Optimal Categorical Binning JEDI (Joint Entropy-Driven Information Maximization) — optimal_binning_categorical

A robust categorical binning algorithm that optimizes Information Value (IV) while maintaining monotonic Weight of Evidence (WoE) relationships. This implementation employs Bayesian smoothing, adaptive monotonicity enforcement, and sophisticated information-theoretic optimization to create statistically stable and interpretable bins.

Usage

optimal_binning_categorical_jedi(
  target,
  feature,
  min_bins = 3L,
  max_bins = 5L,
  bin_cutoff = 0.05,
  max_n_prebins = 20L,
  bin_separator = "%;%",
  convergence_threshold = 1e-06,
  max_iterations = 1000L
)

Arguments

target: Integer binary vector (0 or 1) representing the response variable
feature: Character vector of categorical predictor values
min_bins: Minimum number of output bins (default: 3). Adjusted if unique categories < min_bins
max_bins: Maximum number of output bins (default: 5). Must be >= min_bins
bin_cutoff: Minimum relative frequency threshold for individual bins (default: 0.05)
max_n_prebins: Maximum number of pre-bins before optimization (default: 20)
bin_separator: Delimiter for names of combined categories (default: "%;%")
convergence_threshold: IV difference threshold for convergence (default: 1e-6)
max_iterations: Maximum number of optimization iterations (default: 1000)

Value

A list containing:

id: Numeric vector with bin identifiers
bin: Character vector with bin names (concatenated categories)
woe: Numeric vector with Weight of Evidence values
iv: Numeric vector with Information Value per bin
count: Integer vector with observation counts per bin
count_pos: Integer vector with positive class counts per bin
count_neg: Integer vector with negative class counts per bin
total_iv: Total Information Value of the binning
converged: Logical indicating whether the algorithm converged
iterations: Integer count of optimization iterations performed

Details

The algorithm employs a multi-phase optimization approach based on information theory principles:

Mathematical Framework:

For a bin i, the Weight of Evidence (WoE) is calculated with Bayesian smoothing as:

$$WoE_i = \ln\left(\frac{p_i^*}{n_i^*}\right)$$

where:

$p_i^* = \frac{n_i^+ + \alpha \cdot \pi}{N^+ + \alpha}$ is the smoothed proportion of positive cases
$n_i^* = \frac{n_i^- + \alpha \cdot (1-\pi)}{N^- + \alpha}$ is the smoothed proportion of negative cases
$\pi = \frac{N^+}{N^+ + N^-}$ is the overall positive rate
$\alpha$ is the prior strength parameter (default: 0.5)

#### STATED PROBLEM A
Copy out the listing below line for line, all of it, without the pictures.

#### RECORDS FOR THIS TASK
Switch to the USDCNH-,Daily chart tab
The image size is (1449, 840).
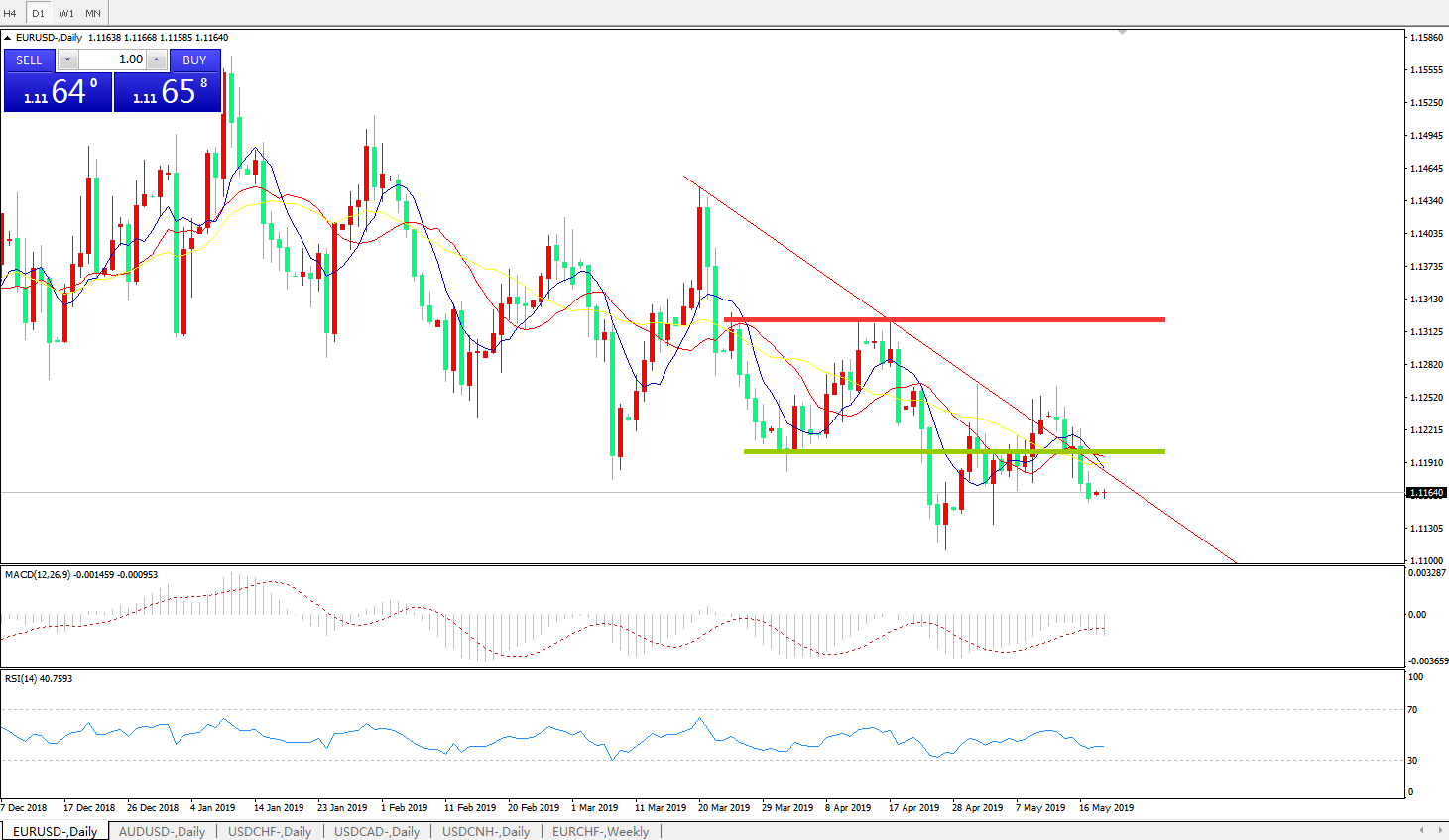tap(486, 831)
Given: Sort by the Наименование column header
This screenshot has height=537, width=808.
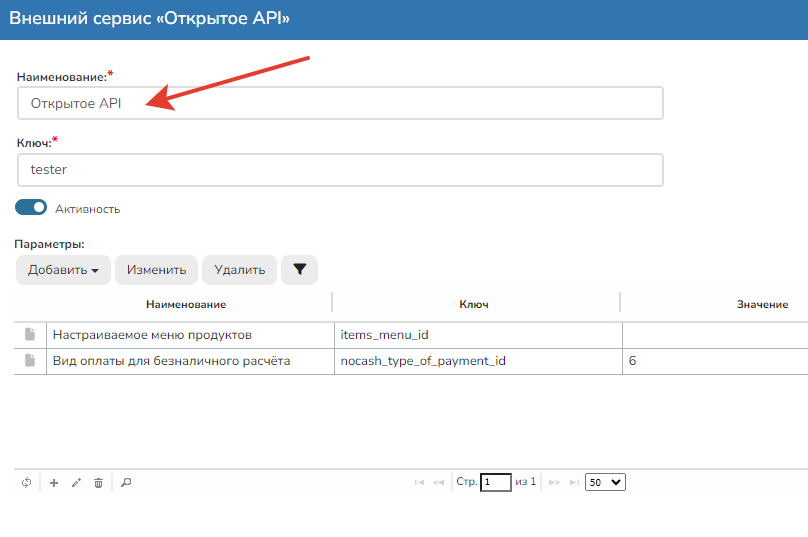Looking at the screenshot, I should tap(185, 304).
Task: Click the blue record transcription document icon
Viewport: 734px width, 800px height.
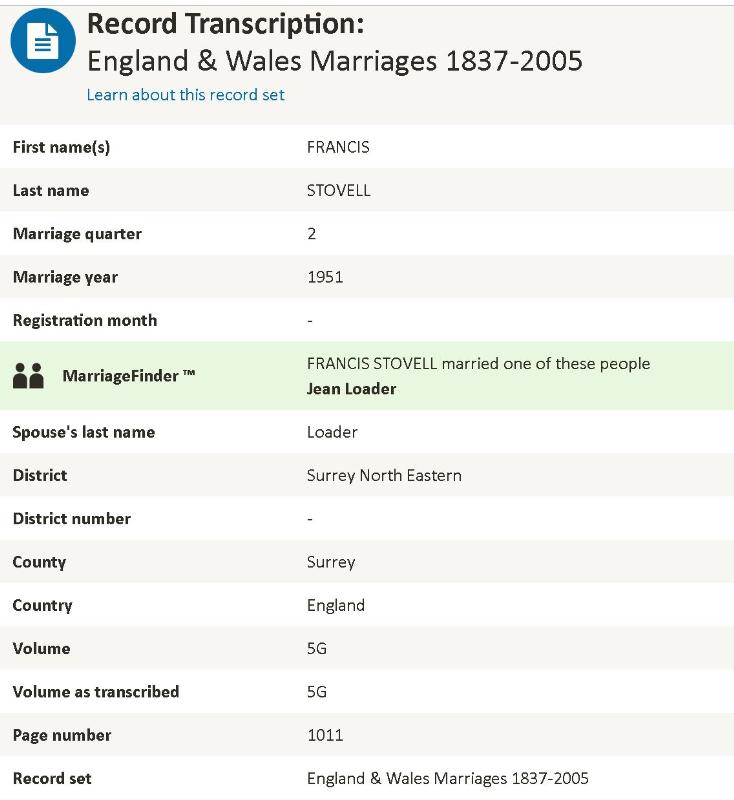Action: click(x=43, y=41)
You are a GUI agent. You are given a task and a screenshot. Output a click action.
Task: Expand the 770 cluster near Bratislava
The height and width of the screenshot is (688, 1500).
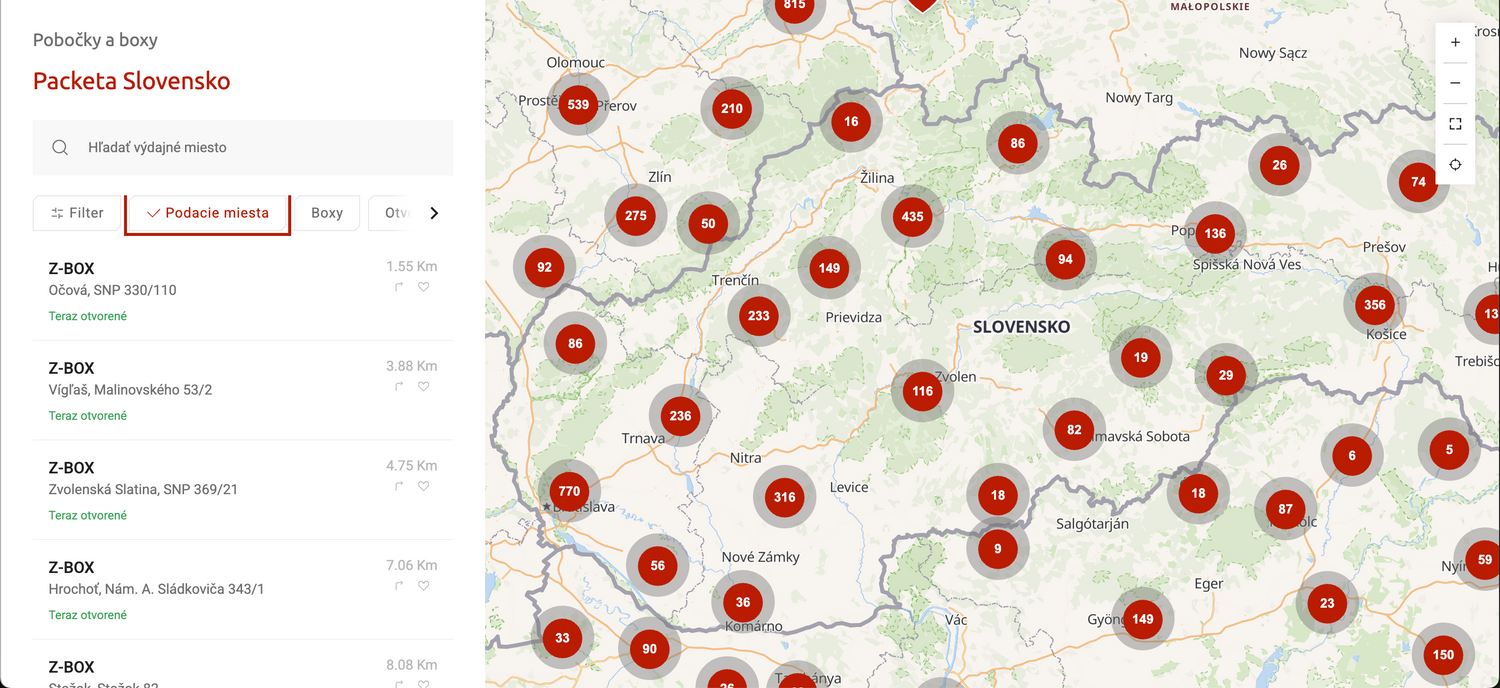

#### STATED PROBLEM B
Answer these about the binning function documentation above:
(i) What is the default for max_n_prebins?
(ii) What does the converged item in the returned list indicate?
(iii) What is the default value of the prior strength parameter α?

#### WRITTEN SOLUTION A
Switch to the USDCNH-,Daily chart tab
The image size is (1449, 840).
tap(486, 831)
Given: Sort by the Наименование column header
This screenshot has height=537, width=808.
Looking at the screenshot, I should tap(185, 304).
Task: Click the blue record transcription document icon
Viewport: 734px width, 800px height.
Action: click(x=43, y=41)
You are a GUI agent. You are given a task and a screenshot. Output a click action.
Task: Expand the 770 cluster near Bratislava
The height and width of the screenshot is (688, 1500).

#### WRITTEN SOLUTION B
(i) 20
(ii) It is a logical value indicating whether the algorithm converged.
(iii) 0.5